> [Aim of the task] Write down the listing below line for line, exactly as it stands.

#####

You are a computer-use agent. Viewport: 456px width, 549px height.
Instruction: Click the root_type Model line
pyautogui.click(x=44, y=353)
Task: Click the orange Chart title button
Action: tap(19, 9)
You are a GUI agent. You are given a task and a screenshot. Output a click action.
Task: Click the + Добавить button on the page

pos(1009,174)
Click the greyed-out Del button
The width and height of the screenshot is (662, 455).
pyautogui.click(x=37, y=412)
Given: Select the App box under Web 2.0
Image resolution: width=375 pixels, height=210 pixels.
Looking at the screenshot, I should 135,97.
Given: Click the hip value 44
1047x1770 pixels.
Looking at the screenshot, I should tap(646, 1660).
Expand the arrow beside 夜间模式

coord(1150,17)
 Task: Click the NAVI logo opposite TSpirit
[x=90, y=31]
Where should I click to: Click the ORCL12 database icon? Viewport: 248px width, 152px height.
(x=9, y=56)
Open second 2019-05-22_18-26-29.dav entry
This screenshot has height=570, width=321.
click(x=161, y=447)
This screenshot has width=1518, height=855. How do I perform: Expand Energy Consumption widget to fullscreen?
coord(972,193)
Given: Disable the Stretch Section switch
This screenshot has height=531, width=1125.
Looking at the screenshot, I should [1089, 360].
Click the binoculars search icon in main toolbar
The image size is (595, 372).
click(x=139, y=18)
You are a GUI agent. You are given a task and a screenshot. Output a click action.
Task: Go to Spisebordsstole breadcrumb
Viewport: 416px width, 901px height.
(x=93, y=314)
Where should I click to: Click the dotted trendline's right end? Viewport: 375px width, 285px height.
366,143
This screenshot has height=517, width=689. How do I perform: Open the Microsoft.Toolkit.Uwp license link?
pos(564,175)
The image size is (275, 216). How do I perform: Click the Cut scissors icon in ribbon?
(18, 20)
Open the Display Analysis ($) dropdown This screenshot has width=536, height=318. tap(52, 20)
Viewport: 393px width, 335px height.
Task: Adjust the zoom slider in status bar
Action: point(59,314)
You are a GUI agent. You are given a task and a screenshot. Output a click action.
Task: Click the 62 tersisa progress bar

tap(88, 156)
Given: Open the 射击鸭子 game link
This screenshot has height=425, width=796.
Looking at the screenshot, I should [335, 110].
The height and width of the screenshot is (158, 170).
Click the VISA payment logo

#####

> [Written reply]
You are a computer-use agent. Viewport: 456px width, 549px height.
Instruction: Click the root_type Model line
pyautogui.click(x=44, y=353)
Task: Click the orange Chart title button
Action: tap(19, 9)
You are a GUI agent. You are given a task and a screenshot. Output a click action.
Task: Click the + Добавить button on the page

pos(1009,174)
Click the greyed-out Del button
The width and height of the screenshot is (662, 455).
pyautogui.click(x=37, y=412)
Given: Select the App box under Web 2.0
Image resolution: width=375 pixels, height=210 pixels.
Looking at the screenshot, I should 135,97.
Given: Click the hip value 44
1047x1770 pixels.
Looking at the screenshot, I should tap(646, 1660).
Expand the arrow beside 夜间模式

coord(1150,17)
 Task: Click the NAVI logo opposite TSpirit
[x=90, y=31]
Where should I click to: Click the ORCL12 database icon? Viewport: 248px width, 152px height.
(x=9, y=56)
Open second 2019-05-22_18-26-29.dav entry
This screenshot has height=570, width=321.
click(x=161, y=447)
This screenshot has width=1518, height=855. How do I perform: Expand Energy Consumption widget to fullscreen?
coord(972,193)
Given: Disable the Stretch Section switch
This screenshot has height=531, width=1125.
Looking at the screenshot, I should [1089, 360].
Click the binoculars search icon in main toolbar
The image size is (595, 372).
click(x=139, y=18)
You are a GUI agent. You are given a task and a screenshot. Output a click action.
Task: Go to Spisebordsstole breadcrumb
Viewport: 416px width, 901px height.
(x=93, y=314)
Where should I click to: Click the dotted trendline's right end? Viewport: 375px width, 285px height.
366,143
This screenshot has height=517, width=689. How do I perform: Open the Microsoft.Toolkit.Uwp license link?
pos(564,175)
The image size is (275, 216). How do I perform: Click the Cut scissors icon in ribbon?
(18, 20)
Open the Display Analysis ($) dropdown This screenshot has width=536, height=318. tap(52, 20)
Viewport: 393px width, 335px height.
Task: Adjust the zoom slider in status bar
Action: point(59,314)
You are a GUI agent. You are given a task and a screenshot. Output a click action.
Task: Click the 62 tersisa progress bar

tap(88, 156)
Given: Open the 射击鸭子 game link
This screenshot has height=425, width=796.
Looking at the screenshot, I should [335, 110].
The height and width of the screenshot is (158, 170).
Click the VISA payment logo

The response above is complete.